When I went to teacher school, I learned the least effective way to teach kids is to stand up in front of them and talk at them. I learned this from a professor whose class was 100% lecture.

Shanna said...

I was unhappy when in the halls at my oldest's junior high to hear the downright nasty way some of the teachers speak to the kids

I was one of the 'good' kids (honors/ap classes, no disciplinary problems, etc) so usually my teachers were pretty nice. I was kind of shocked one day though when I and a few other students were late to calculus because my band director had kept us back to gripe at us about something or other that happened on the field. We were wandering in the hall between classes, and one of the 'administrators', ie a coach or someone involved in the athletic department in some way, found us and got very angry and insisted we couldn't go to class without a note. Now, I know for a fact my calculus teacher knew us all and would have had zero problems once we explained why we were late, but that jerk made us miss more class time to go back and get a note from the band director. That was just a tiny, minor thing, that I mostly was shielded from during high school but it made me realize what a jerk some of these people could be.
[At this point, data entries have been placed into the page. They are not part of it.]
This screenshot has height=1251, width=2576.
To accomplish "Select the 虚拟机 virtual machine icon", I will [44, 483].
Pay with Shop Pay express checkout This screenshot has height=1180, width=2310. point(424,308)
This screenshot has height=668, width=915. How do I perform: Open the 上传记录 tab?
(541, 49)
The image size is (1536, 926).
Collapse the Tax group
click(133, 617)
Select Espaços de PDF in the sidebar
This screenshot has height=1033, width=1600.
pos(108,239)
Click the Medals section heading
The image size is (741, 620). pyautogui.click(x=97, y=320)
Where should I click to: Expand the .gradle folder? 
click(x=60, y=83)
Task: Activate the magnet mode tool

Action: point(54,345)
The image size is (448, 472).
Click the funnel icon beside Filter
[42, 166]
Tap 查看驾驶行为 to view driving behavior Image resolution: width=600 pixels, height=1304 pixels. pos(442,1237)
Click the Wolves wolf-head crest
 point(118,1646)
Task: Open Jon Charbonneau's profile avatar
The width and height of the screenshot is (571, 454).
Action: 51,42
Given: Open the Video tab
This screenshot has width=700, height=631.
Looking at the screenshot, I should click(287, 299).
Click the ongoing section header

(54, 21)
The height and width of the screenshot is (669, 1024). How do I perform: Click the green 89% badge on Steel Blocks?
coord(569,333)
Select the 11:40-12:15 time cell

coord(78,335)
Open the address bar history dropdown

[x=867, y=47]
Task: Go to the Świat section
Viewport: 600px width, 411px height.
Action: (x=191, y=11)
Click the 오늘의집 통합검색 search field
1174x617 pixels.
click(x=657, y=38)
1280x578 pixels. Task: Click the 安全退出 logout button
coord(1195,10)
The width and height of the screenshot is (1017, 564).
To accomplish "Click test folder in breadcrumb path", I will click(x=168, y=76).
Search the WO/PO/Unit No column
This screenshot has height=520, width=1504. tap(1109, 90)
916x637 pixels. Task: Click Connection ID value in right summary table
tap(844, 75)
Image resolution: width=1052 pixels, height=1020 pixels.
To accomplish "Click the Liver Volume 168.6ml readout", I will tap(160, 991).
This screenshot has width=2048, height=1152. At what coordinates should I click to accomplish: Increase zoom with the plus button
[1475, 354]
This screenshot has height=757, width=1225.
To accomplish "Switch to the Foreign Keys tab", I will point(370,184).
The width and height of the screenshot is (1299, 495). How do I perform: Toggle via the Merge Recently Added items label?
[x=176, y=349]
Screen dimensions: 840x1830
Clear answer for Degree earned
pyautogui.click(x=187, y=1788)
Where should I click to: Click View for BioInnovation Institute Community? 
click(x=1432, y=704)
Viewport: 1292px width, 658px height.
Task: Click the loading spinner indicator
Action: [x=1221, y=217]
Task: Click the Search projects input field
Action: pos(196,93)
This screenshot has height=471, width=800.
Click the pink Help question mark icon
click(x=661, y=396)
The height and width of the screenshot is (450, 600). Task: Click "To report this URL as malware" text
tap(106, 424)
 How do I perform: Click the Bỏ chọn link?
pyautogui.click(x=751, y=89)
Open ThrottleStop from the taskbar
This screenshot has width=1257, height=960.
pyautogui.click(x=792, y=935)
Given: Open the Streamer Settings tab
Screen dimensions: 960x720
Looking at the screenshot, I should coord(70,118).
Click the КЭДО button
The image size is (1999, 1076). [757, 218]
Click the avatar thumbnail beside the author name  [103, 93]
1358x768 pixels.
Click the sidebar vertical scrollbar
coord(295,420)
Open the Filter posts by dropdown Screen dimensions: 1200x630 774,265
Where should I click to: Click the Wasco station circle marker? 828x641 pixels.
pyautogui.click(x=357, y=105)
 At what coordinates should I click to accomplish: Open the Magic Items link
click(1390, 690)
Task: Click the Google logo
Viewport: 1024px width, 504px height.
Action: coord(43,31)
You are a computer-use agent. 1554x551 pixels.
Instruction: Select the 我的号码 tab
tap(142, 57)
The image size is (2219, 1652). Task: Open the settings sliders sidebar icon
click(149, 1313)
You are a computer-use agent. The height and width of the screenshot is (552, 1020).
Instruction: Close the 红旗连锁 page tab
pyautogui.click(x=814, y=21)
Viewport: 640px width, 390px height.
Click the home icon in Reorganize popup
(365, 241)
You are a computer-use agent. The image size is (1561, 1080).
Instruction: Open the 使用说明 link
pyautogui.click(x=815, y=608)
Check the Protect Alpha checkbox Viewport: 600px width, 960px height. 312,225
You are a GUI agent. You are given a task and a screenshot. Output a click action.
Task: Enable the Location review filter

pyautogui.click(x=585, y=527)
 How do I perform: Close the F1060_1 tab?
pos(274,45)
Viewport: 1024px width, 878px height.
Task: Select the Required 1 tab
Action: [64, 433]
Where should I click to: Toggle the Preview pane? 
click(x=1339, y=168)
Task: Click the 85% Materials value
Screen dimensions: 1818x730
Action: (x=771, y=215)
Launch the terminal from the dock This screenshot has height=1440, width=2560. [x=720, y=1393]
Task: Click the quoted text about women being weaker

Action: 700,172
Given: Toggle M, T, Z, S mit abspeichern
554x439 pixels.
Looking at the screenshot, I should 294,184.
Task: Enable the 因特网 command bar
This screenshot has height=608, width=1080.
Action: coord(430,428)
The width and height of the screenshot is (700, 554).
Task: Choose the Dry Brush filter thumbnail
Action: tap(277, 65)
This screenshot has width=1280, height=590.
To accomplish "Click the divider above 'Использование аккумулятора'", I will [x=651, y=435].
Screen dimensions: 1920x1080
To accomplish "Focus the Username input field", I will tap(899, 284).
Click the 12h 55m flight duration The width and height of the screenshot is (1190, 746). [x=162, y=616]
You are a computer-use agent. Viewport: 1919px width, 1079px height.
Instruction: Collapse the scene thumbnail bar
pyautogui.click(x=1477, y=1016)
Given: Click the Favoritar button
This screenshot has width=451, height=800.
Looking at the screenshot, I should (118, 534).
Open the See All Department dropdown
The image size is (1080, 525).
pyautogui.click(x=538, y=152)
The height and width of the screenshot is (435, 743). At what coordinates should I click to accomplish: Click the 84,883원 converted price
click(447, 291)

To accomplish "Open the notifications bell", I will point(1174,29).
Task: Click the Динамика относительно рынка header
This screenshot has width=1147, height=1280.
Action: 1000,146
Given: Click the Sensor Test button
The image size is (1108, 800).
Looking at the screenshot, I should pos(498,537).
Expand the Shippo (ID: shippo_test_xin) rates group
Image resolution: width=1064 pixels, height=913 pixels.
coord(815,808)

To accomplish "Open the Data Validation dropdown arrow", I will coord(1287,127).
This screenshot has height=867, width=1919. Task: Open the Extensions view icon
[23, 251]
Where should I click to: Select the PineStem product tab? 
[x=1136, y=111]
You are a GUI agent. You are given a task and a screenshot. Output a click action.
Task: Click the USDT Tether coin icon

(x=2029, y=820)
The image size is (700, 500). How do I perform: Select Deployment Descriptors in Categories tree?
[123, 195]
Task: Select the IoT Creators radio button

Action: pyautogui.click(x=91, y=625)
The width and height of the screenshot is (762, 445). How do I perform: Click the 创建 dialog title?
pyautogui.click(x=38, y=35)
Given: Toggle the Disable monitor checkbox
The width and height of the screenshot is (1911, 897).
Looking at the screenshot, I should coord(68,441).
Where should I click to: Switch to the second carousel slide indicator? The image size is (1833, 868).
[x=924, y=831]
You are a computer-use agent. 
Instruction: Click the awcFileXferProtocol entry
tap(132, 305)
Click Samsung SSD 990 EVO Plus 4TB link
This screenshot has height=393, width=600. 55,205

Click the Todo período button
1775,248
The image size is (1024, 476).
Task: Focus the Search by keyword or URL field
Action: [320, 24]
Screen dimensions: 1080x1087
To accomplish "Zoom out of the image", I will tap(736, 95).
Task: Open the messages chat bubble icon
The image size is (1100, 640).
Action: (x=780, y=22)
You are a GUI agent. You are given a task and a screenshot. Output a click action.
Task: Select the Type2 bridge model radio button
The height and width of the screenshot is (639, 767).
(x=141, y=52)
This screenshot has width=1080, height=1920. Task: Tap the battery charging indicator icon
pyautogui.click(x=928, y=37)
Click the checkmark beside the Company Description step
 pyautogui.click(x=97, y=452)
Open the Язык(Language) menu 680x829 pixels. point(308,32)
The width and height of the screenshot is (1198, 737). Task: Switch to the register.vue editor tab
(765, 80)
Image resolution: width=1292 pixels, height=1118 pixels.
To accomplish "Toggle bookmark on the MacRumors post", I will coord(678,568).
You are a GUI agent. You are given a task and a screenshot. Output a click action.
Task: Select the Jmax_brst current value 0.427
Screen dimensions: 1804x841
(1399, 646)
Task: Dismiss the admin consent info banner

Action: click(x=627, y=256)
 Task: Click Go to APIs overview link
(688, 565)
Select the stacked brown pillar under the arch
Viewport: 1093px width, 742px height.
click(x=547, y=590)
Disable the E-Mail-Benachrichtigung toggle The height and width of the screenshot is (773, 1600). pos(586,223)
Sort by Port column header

And then my brother went through the same school a few years later and got a completely different education than I did so that was also an education.

Dave Schumann said...

@Char Char I had the same impression. Yes, good piece and all valid criticisms. But this woman seems to be in her early 40s. High school in the 80s had most of these problems. She forgot?

Dave Schumann said...

Late 80's / early 90's would have been her high school experience, I think.

It wasn't quite what it is now -- there was a little more recess, for example, and there were a few more 'active' classes -- but it was essentially the same.

Birches said...

The same could be said for parenting.

Brian said...

"I realize that sarcasm, impatience, and annoyance are a way of creating a barrier between me and them. They do not help learning."

Well, it's not like this is some carefully thought-out approach to maximize classroom productivity, is it? Teachers exhibit these behaviors because they fall somewhere on a continuum between "excellent but still subject to normal human frailties" and "temperamentally unsuited to the profession."

(I know that there are teachers who spin elaborate theories about how their 'egdy style' or whatever helps learning. I also think they all know, at some level, that they're bullshitting.)

surfed said...

There should be a 20 year retirement for teachers. You get burned out pretty quickly. Snark, impatience and sarcasm are defense mechanisms. How would you respond to a 16 year old that asks - Mr. Smith. What be this curly line with a dot?" Only to answer "That is called a question mark LeCharles." I had to carefully monitor my reaction to my inner city students. Truth be told, I needed to retire long before I reached the 38 year mark and was hooked on xanax to get through a day of overt violence, verbal intimidation and wild uncontrollable behavior. The sarcasm, eye rolling and impatience were minor faults when lined up against being thrown out of the bleachers in the gym trying to stop a fight and having your arm broken.

traditionalguy said...

OMG is treating students with respect a new discovery?

campy said...

"It's a very ancient saying / But a true and honest thought / That if you become a teacher / By your pupils you'll be taught."

~ Oscar Hammerstein II

mikee said...

I learned about being a student by being a Teaching Assistant in lab classes for freshmen, when I was a grad student.

1. Teachers can see everything that happens in class. If they want to.

2. Some kids need more attention than others. Some kids need zero attention and do fine on their own.

3. Some kids are hopeless and will fail, no matter what you do with or for them.